Ce dernier affirme par ailleurs dans Le Figaro « qu’il n’y aura pas de pénalité effective. Les médecins n’auront jamais le temps – surtout pour un euro – de vérifier si les caisses [d’Assurance maladie] les ont réglés dans les temps. Et ce n’est pas la Sécu qui viendra les voir pour leur dire qu’elle leur doit des pénalités de retard. Bref, c’est du grand guignol ». En effet, c’est un travail de vérification de titan qui attend les professionnels de santé, consultation par consultation, pour au final ne se voir verser que quelques euros au mieux. De son côté, le président du syndicat des médecins généralistes MG France, Claude Leicher, pointe un autre bémol à l’AFP : « Les médecins n’ont pas accès à la liste d’opposition » des cartes Vitale, lorsque celle-ci est perdue ou volée. Or le dédommagement n’est garanti que pour les assurés qui n’y figurent pas.

Premiers couacs

Alors que le tiers-payant vient d’entrer en vigueur (au 1er juillet) pour les patients souffrant d’une affection de longue durée (ALD) et les femmes enceintes, les premiers « buggs » font leur apparition. Ainsi, le syndicat des médecins généralistes MG France a lancé l’alerte dans un communiqué diffusé le dimanche 3 juillet. Le syndicat évoque un « forçage » provenant du logiciel de tiers-payant utilisé par les généralistes lors d’une consultation. « Depuis le 1er juillet, certains logiciels font d’emblée une feuille de soins électronique en tiers-payant pour tous les patients en ALD dont la carte Vitale est à jour », pointe MG France. Alors même que les médecins peuvent depuis cette date proposer le tiers-payant à ces patients, mais ne sont pas encore obligés de le faire, cette obligation intervenant au 1er janvier 2017.

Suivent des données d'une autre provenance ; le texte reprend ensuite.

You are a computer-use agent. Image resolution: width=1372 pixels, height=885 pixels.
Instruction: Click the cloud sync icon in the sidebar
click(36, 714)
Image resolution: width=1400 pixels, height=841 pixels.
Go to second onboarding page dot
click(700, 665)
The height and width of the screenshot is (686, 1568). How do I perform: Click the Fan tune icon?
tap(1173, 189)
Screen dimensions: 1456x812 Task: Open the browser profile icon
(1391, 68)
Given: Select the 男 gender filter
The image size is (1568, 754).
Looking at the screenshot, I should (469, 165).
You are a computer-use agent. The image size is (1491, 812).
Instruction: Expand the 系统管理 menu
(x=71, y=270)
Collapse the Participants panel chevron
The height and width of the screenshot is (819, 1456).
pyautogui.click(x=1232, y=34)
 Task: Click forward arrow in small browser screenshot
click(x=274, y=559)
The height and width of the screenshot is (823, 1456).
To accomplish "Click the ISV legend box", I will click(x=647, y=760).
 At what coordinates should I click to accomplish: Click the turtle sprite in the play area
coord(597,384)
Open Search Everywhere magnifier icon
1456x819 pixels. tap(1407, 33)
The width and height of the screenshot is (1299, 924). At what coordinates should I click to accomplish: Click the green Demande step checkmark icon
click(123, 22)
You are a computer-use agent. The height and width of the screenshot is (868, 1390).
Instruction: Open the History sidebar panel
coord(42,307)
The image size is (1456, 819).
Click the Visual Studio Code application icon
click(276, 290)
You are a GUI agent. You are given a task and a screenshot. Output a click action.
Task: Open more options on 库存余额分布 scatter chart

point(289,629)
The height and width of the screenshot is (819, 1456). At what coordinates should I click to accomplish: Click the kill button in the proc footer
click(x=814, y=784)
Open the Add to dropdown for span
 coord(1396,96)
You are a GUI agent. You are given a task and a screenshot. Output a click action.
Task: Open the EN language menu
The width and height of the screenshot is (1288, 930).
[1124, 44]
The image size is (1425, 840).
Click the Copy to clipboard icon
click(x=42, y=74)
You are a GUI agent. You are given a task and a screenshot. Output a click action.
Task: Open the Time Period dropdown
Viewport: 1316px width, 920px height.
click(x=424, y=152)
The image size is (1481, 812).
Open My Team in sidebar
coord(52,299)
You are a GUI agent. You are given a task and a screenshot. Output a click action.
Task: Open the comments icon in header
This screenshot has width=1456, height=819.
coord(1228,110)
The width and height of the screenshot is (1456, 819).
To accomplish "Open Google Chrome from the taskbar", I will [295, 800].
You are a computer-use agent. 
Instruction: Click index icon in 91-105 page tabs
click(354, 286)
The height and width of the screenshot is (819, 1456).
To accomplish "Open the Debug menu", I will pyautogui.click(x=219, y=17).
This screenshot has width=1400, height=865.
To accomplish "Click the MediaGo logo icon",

Concrètement, « de nombreux médecins généralistes ont découvert que leur logiciel a facturé leurs actes ALD et maternité en tiers-payant, alors qu’ils ont perçu directement leurs honoraires comme ils en ont l’habitude, les obligeant ainsi à rappeler leurs patients pour les rembourser ou à contacter les services de l’Assurance maladie », rapporte MG France. Plus simplement, les logiciels mis à jour récemment ont pris en compte avec 6 mois d’avance l’obligation de tiers-payant : ces logiciels ont été paramétrés par défaut pour éditer des feuilles de soins électroniques en tiers-payant avec la Sécu. Mais problème, comme le médecin ne le voyait pas, il demandait également à son patient de payer la consultation ! Double réglement pour les assurés et double salaire pour les généralistes !

C’est pourquoi, le syndicat appelle les médecins à la vigilance au moment de rédiger leurs feuilles de soins électroniques.